Germanium doped silica is commonly used for UV writing and contains several optically active defects which emit luminescence bands centered around either 410 nm (blue) or 650 nm (red). Blue luminescence has previously been associated with germanium related oxygen deficient defect centers (GODC’s) [5–7] while red luminescence has been associated with non bridging oxygen hole centers (NBOHC’s) [8,9], however these associations and the molecular structure remains under discussion. The concentration of these defects and the luminescence band intensities change significantly during UV irradiation and are intimately related to the photolytical reactions underlying photosensitivity. Luminescence band imaging has earlier been applied in fiber preforms [9–13], however to our knowledge others have not applied this technique for silica thin films.

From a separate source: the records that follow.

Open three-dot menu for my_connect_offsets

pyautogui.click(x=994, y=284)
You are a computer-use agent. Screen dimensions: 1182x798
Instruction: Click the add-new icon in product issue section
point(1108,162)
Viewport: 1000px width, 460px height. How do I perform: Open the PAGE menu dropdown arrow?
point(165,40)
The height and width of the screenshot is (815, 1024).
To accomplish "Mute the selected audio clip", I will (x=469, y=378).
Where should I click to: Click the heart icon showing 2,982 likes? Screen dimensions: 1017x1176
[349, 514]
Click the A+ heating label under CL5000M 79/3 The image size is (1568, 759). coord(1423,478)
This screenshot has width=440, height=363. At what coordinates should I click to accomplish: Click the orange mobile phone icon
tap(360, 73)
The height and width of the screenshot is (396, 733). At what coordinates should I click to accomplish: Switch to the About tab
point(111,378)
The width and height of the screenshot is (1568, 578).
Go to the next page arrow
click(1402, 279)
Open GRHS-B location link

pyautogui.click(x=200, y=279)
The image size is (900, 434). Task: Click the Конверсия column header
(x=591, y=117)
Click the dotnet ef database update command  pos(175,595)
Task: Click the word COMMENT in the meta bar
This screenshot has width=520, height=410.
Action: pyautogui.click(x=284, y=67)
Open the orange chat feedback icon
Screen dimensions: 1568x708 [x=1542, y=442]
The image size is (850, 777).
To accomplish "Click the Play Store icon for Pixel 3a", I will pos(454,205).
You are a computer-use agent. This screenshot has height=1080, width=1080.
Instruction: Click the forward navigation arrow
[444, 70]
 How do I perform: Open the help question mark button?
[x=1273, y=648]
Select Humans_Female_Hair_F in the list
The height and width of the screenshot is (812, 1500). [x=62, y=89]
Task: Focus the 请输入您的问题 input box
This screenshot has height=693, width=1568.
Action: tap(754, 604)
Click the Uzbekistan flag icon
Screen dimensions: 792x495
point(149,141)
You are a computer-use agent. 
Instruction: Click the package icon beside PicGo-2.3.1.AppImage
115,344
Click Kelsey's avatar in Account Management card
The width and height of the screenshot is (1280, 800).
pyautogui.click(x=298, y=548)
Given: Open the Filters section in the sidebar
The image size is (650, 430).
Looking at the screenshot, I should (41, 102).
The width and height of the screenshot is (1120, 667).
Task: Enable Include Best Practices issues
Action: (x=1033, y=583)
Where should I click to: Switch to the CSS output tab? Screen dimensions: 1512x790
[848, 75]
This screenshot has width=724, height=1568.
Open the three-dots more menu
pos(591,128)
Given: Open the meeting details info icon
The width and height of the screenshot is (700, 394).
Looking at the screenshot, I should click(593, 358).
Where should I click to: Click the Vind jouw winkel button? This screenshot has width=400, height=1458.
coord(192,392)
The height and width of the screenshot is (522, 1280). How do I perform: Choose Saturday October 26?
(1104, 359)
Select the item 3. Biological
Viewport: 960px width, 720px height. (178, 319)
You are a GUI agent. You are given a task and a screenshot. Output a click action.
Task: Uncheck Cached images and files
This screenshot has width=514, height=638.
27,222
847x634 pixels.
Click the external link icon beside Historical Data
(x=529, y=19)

In this paper we use a characterization method [14] based on luminescence microscopy to demonstrate that the luminescence profile of UV written waveguides in our samples closely follows the profile of UV induced index changes. This method features higher spatial resolution, better signal-to-noise ratio and is cheaper to implement than conventional index profiling techniques. Due to the detailed nature of the measurements this method can also be very useful for testing candidate theories for photosensitivity.
2. Experiment
The samples used for this work consists of a buffer/core/cladding structure of silica-based glass, fabricated by plasma enhanced chemical vapor deposition (PECVD) on a silicon wafer. After deposition the samples are annealed at 1100 °C in an oxygen-rich atmosphere to remove OH centers. The core layer is 5.5 µm thick and doped with germanium and boron in amounts so that the refractive index matches the buffer and cladding layers [15]. Annealing in oxygen also removes the intrinsic population of GODC’s. The intrinsic photosensitivity is therefore very low and the sample is photosensitized using room temperature deuterium loading at 190 bar prior to UV writing [16]. Channel waveguides are written in the core layer by scanning the sample under a 257 nm continuous wave laser beam focused to a spotsize of 3.1 µm. After UV writing the sample is annealed at 80 °C for 24 hours to outdiffuse residual deuterium. The waveguides typically have low propagation loss (<0.05 dB/cm), excellent mode matching to optical fibers and a peak index step of 10-3 to 10-2.
Fig. 1. Luminescence microscopy imaging setup. A sample is illuminated with a UV beam producing luminescence which is imaged onto a CCD camera. A filter in the microscope can be used to discriminate between various luminescence bands.
Fig. 2. Measured blue and red luminescence profiles and refractive index profile of a waveguide written with a beam power of 44 mW and a scan velocity of 110 µm/s. Each image measures 13×13 µm2.
Fig. 3. Point-by-point correlation between blue luminescence intensity and refractive index in the waveguide core (same waveguide as shown in Fig. 2). Within the measurement accuracy, illustrated by error bars on a single datapoint, the data displays a linear corelation indicated by the red fitted line.
The luminescence measurement setup [14] is illustrated schematically in Fig. 1. A diced sample with a polished end-facet is mounted vertically under a compound microscope. The microscope objective (×50, N.A.=0.7) projects an image of the end-facet through a blue (392–508 nm passband) or red filter (612–670 nm passband) onto a cooled CCD still camera. The spatial resolution is measured to be 0.4 µm in blue light and 0.6 µm in red light. The UV laser, which is normally used for direct writing, is now used to produce a probe field incident horizontally on the sample. Care has been taken to ensure that the beam profile is uniform across the field of view and to attenuate the beam to a low intensity (0.01 W/cm2), so that it does not alter the luminescence signal during the measurement [17]. An inexpensive UV lamp could also be used for this purpose. By masking the sample with a sheet of aluminum foil, only the uppermost ~50 µm is exposed to the UV field, thereby minimizing the formation of a weak halo of luminescence guided by the waveguide structure. Illuminating shorter sections of the waveguide was difficult and did not yield significant improvements in image quality. The CCD exposure time required to obtain an excellent signal-to-noise ratio is 1–10 seconds.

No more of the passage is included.